One eventful day! We made our way for hundreds of miles through rural Cambodia, a lot of it on dirt roads. For the first time on our trip, my cellphone did not work and our GPS navigation system did not have any maps of the area available. As we finally approached the country's capital, Phnom Penh, we detoured to the Genocide memorial center at Cheung Ek. 

In 1975, the Khmer Rouge and their leader Pol Pot ("Politique Potentielle") took power in Cambodia. Pol Pot and his communist party believed in the Maoist idea of the supremacy of the agrarian working class, the "agrarian communist utopia". In order to achieve his idea of the perfect agrarian state, Pol Pot forcefully evacuated all major cities and executed more than 26% of the Cambodian population. Every teacher, doctor, lawyer, scientist or person affiliated with the former government was captured, hauled off to a nearby killing field, forced to dig their own mass graves and then hit in the head with steel bars or farming tools until they were dead. Bullets were considered too "capitalist" to be used for this purpose. Babies and children were held by their feet and their heads slammed into a tree, which is still standing there, until they perished. At Cheung Ek, where we were today, 20000 humans were exterminated in this incomprehensible manner and the traces of these relatively recent events are still visible. 300 were killed every day until the Vietnamese liberated the place in 1978. Some had to wait until the next day in nearby shacks because the killers were exhausted for the day.
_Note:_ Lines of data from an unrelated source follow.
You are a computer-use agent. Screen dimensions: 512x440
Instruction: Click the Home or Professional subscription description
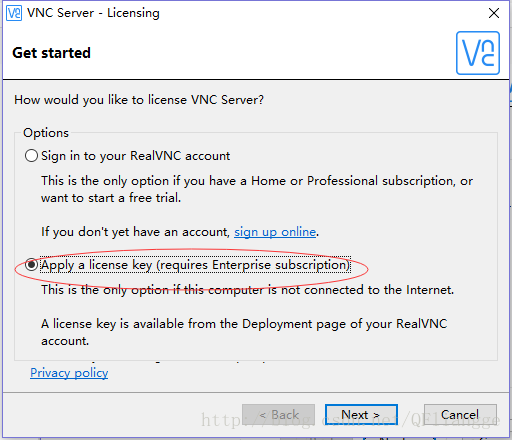(x=257, y=189)
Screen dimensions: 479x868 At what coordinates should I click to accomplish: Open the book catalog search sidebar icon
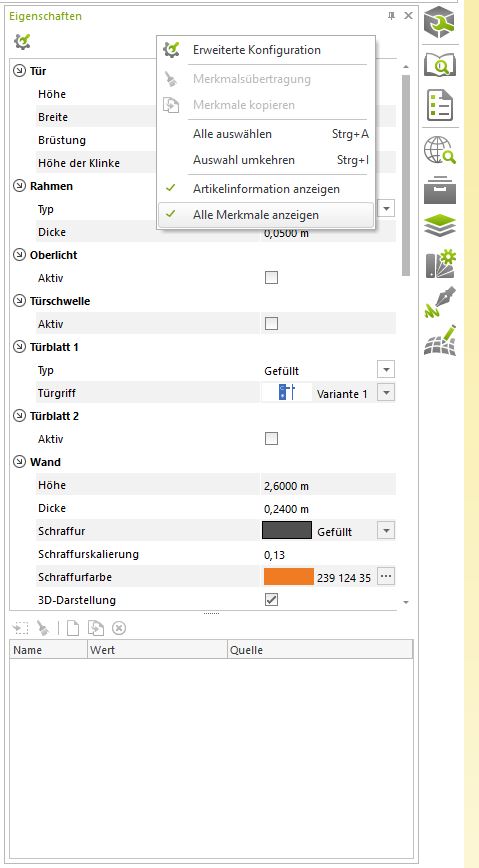440,65
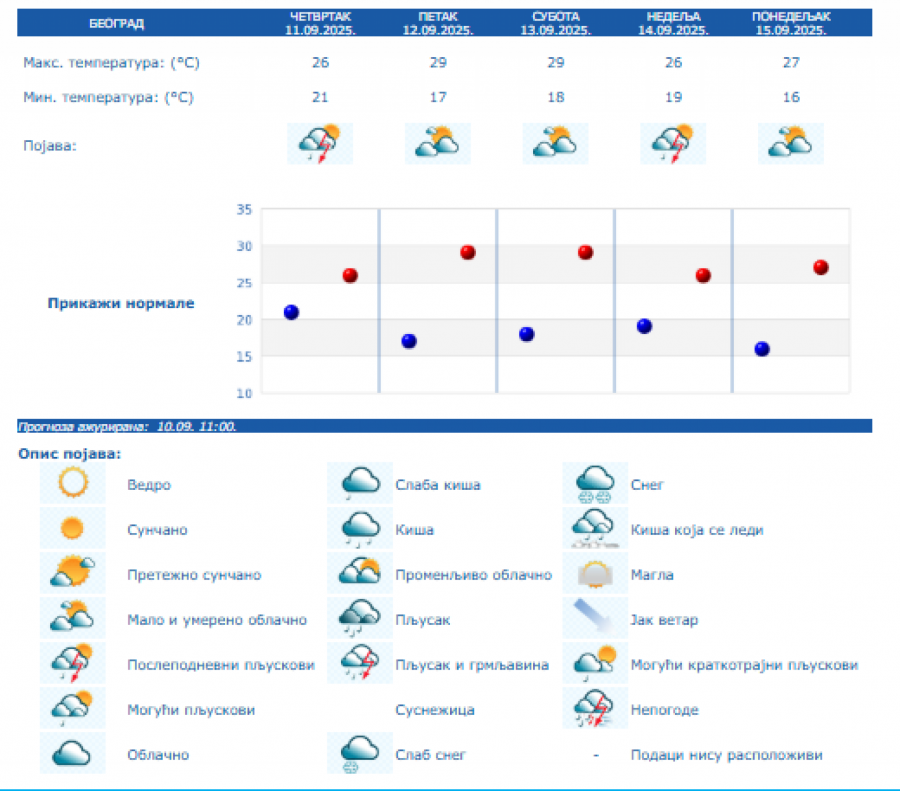This screenshot has height=791, width=900.
Task: Select the СУБОТА 13.09.2025 column header
Action: tap(555, 23)
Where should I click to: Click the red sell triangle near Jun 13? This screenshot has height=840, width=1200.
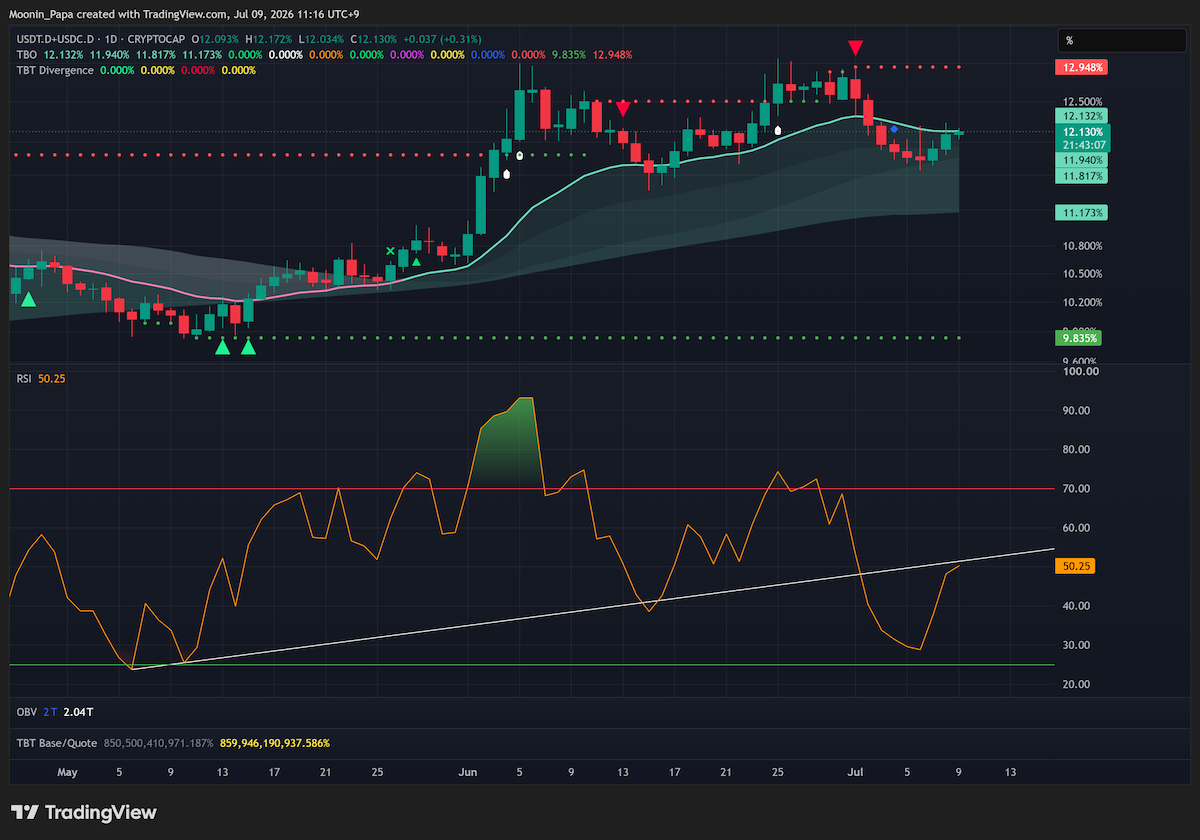pyautogui.click(x=623, y=107)
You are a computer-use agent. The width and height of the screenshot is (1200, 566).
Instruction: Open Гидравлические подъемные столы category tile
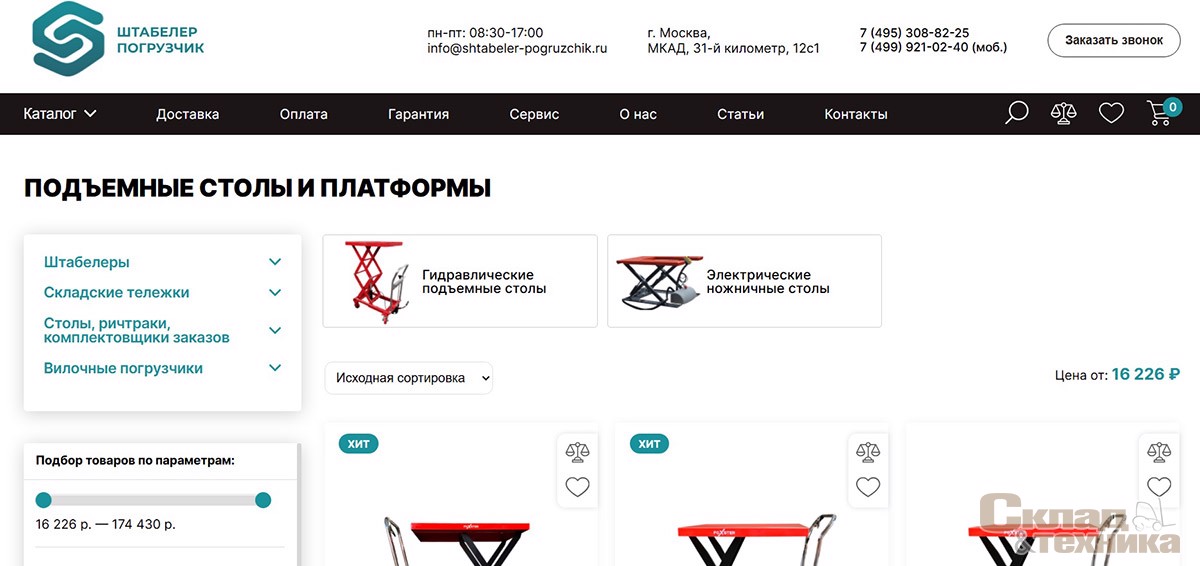click(x=460, y=281)
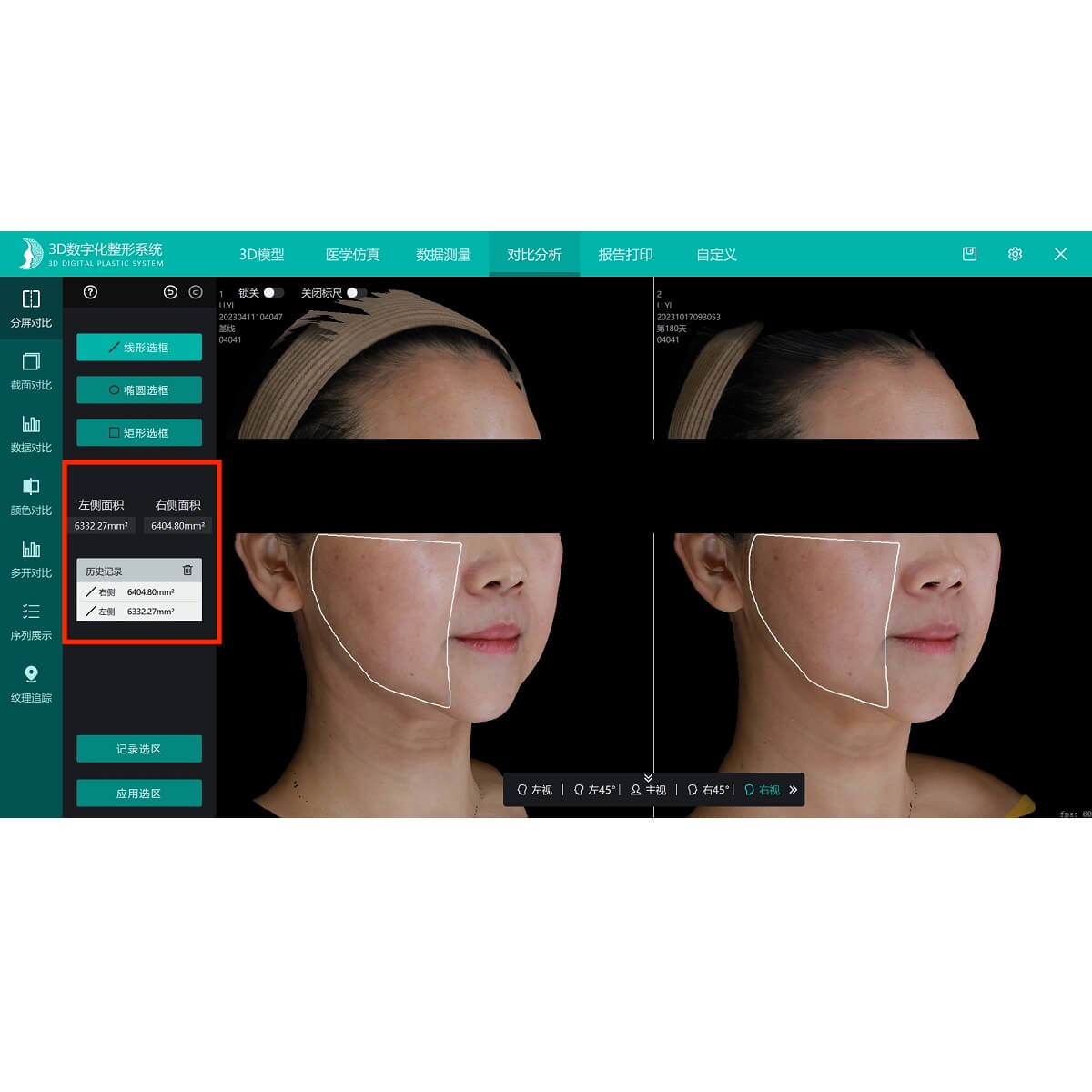Toggle the 锁关 lock switch
1092x1092 pixels.
click(x=273, y=293)
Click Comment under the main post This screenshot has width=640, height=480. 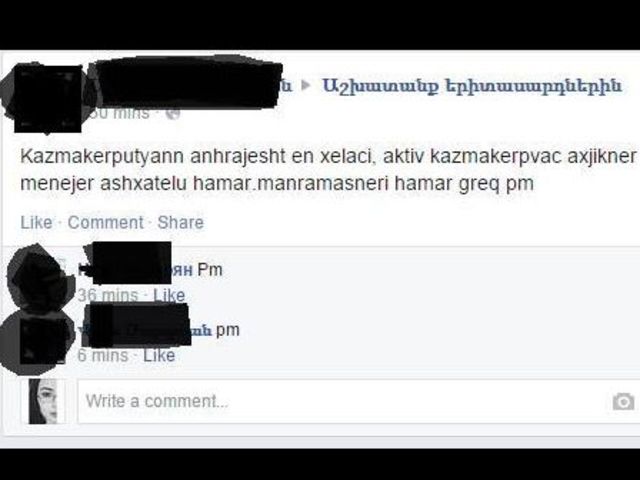point(105,222)
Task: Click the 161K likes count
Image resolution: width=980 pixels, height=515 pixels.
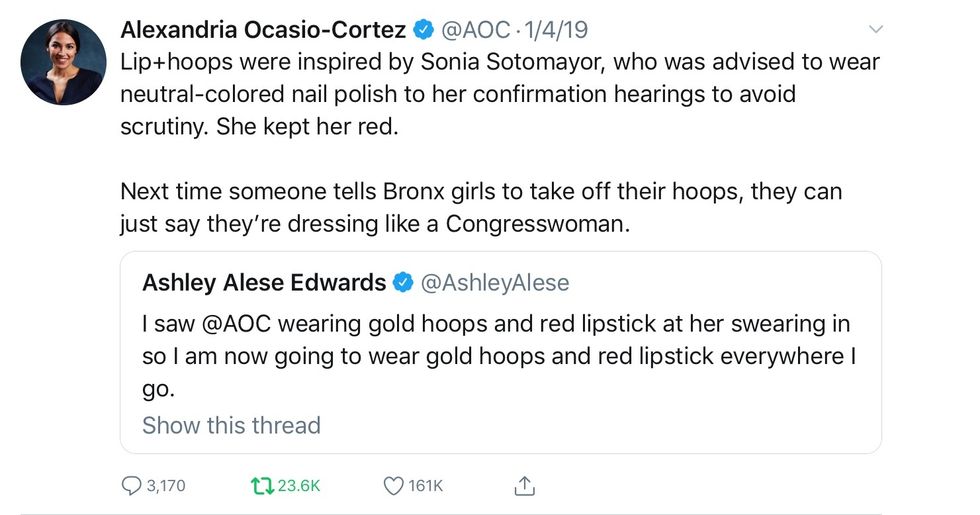Action: tap(426, 486)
Bone fragments, clothes of victims half buried in mass graves, a building stuffed with 9000 skulls, most of which show fractures and other signs of blunt force. After all that, there were no teachers, doctors, lawyers or educated citizens left in Cambodia and it took until now that these systems are established again. 

How is it possible that a human loses all humanity? We found a few answers. The killers were mostly indoctrinated teenagers who didn't know better. Plus, if you did not want to do the killing, you were killed yourself. But still...it appears that mankind has this potential to turn into animal stored somewhere, readily available.

This is a very current topic, as some of the surviving perpetrators ("Duch") are now on trial at a UN war crimes tribunal in Phnom Penh. We are here for two days in Phnom Penh and I'm sure we will learn more about this. 

Pol Pot died from "natural causes", guarded by the Thai military in his own home, age 72, in 1998. Well done indeed.